Like van Beurden, Lance also acknowledged worries about energy demand. “I do worry about demand security, with the electrification, with some of the things that are going on,” he said.
But this, he said, was another argument in favor of shale, due to the flexibility it offers. “When we think about going forward in a more volatile world with cyclic prices and shorter cycles between peaks and troughs you start to ask yourself what wins in that kind of environment. What we’ve convinced ourselves wins is a large stable base of production which provides the cash flow to fund dividends and stabilize your production, and then a lot of low-cost investments in the portfolio that have a range of cycle times.”
Fighting back
Among those seemingly confident of big oil’s future, the prize exhibit of Norway’s state-controlled Statoil is the Johan Sverdrup project, due on stream at the end of the decade, with production eventually to reach 660,000 b/d. Under pressure from investors worried about its debt — a problem also for Shell — Statoil announced it had reduced the breakeven price for the first phase of Johan Sverdrup to just \\$25/b.
Skeptics are inclined to see such big North Sea projects as a thing of the past and Johan Sverdrup as a last gasp (ex-BP chief John Browne described the North Sea as “inexorably declining”).

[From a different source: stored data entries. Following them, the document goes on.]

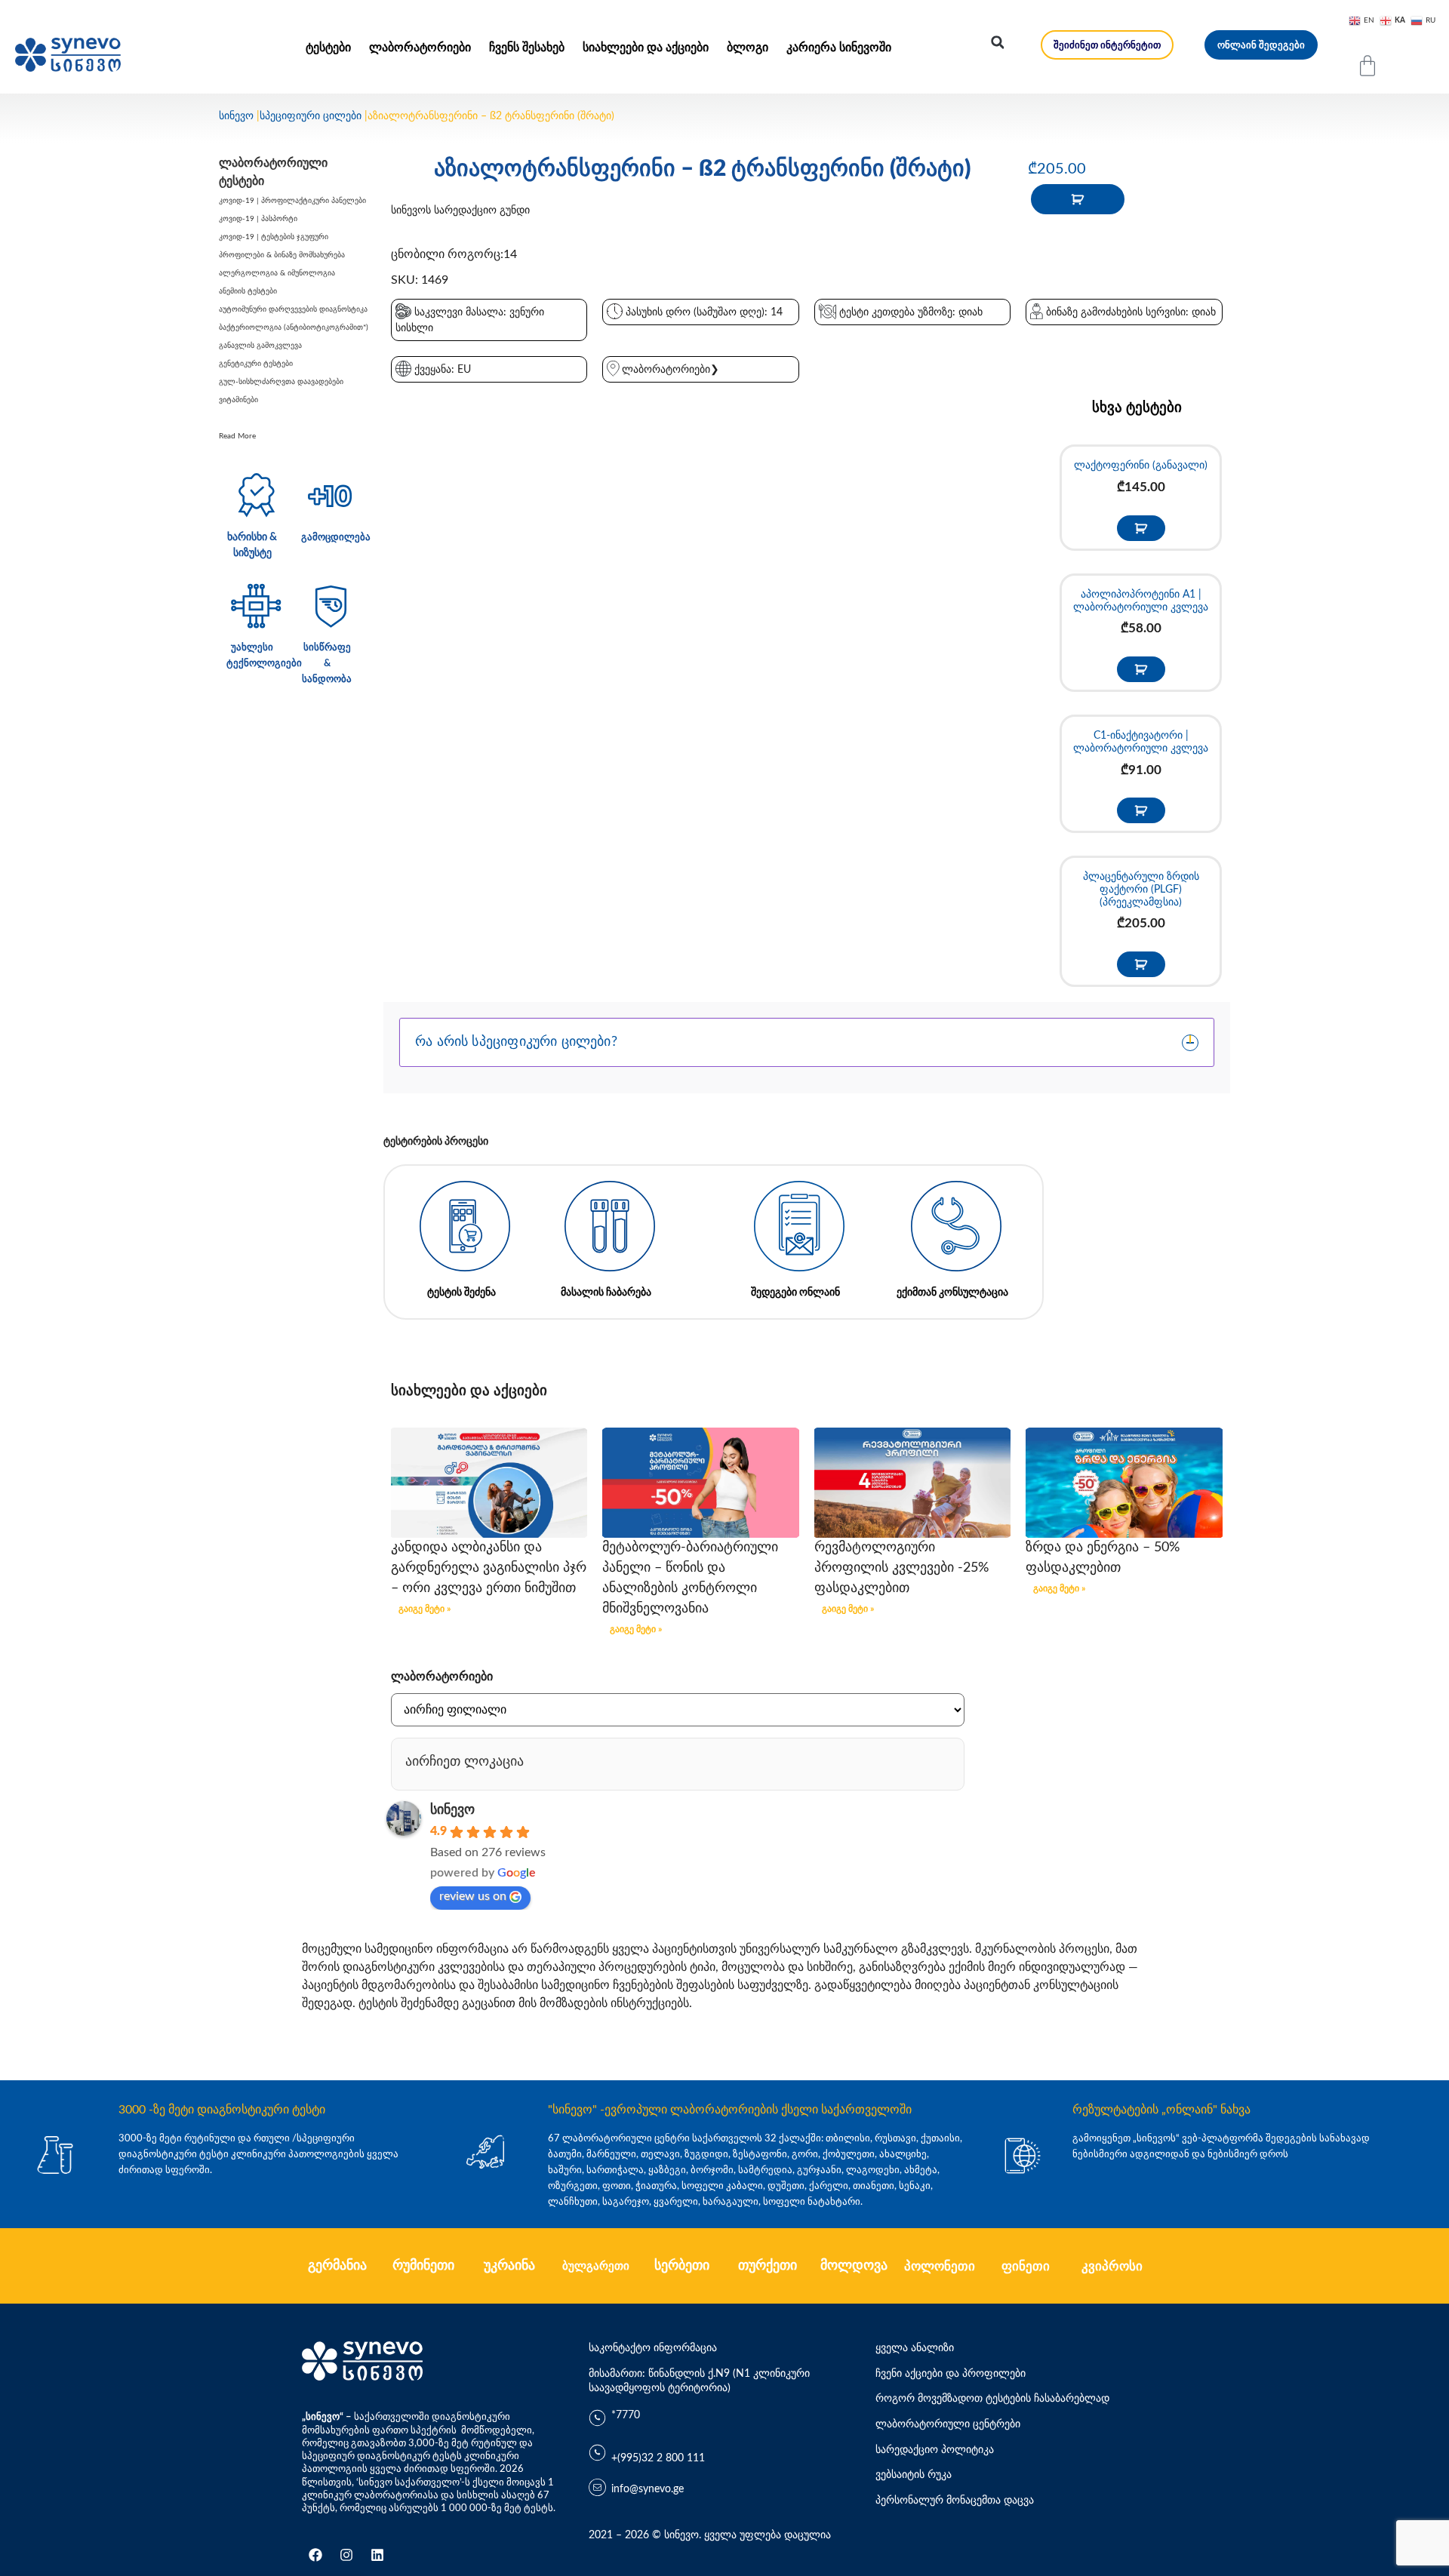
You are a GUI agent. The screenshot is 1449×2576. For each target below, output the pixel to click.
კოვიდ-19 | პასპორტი (258, 219)
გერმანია (337, 2266)
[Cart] (1367, 65)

Recent large discoveries in the Barents Sea are proving hard to commercialize because of high infrastructure costs. But others argue that technological transformation will help the North Sea to stand its ground in the competition for investment. Those looking to develop North Sea projects “take a second, third, fourth look at the same project — the trend today is to look at projects and look at them again because it is a question of rearranging components and taking things out of the stream and removing inefficiencies and things that are in a sense useless,” said Michele Stangarone, European chief executive for GE Oil and Gas, which provides continuous monitoring of some 750 offshore turbines and compressors worldwide from centers in Florence, Houston and Kuala Lumpur, using technology borrowed from the aviation industry.
Nonetheless, big oil companies may continue to struggle to define their role, whether it be in shale or the Middle East. The Johan Sverdrup project has eased the pressure on Statoil and like Shell it is banking on growth in turbulent Brazil. However chief executive Eldar Saetre admitted it had struggled in the Middle East, having withdrawn from Iraq and suffered a terrorist onslaught in Algeria in 2013.
“Statoil hasn’t been very successful in establishing a foothold in the Middle East,” he told S&P Global Platts. “There could be opportunities. But so far, when it comes to Iran, for instance, we have a very cautious approach: we need to see the terms firming up and a stable environment.”
In the meantime in a low-price environment even Brazil could present problems, Citigroup head of energy for Europe, the Middle East and Africa Douglas Mackenzie warned.
“Brazil has clearly got to work its way through some issues. I’m more concerned about the demands, the social pressures, the fiscal demands that are placed on energy companies in these regions, the national oil companies, to support the social sector. It’s going draw away from the capital expenditure,” he said.